(Direction) Take the rows starting at the line that contains "Given: Click the Windows-Explorer folder icon" and ending at the line that contains "Looking at the", and write out only those lines again. Switch "folder icon" to "folder shortcut" and leave everything else unchanged.

————

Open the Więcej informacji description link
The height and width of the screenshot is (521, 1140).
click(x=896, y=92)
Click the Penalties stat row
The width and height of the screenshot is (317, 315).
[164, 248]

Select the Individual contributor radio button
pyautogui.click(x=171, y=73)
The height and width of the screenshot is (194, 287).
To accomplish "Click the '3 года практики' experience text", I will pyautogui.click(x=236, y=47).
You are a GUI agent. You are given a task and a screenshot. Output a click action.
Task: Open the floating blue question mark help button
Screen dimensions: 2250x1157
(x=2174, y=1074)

————

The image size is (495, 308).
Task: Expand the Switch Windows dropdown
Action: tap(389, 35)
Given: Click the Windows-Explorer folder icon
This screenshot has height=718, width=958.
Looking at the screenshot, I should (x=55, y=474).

————

(Response below)
Given: Click the Windows-Explorer folder shortcut
This screenshot has height=718, width=958.
Looking at the screenshot, I should (x=55, y=474).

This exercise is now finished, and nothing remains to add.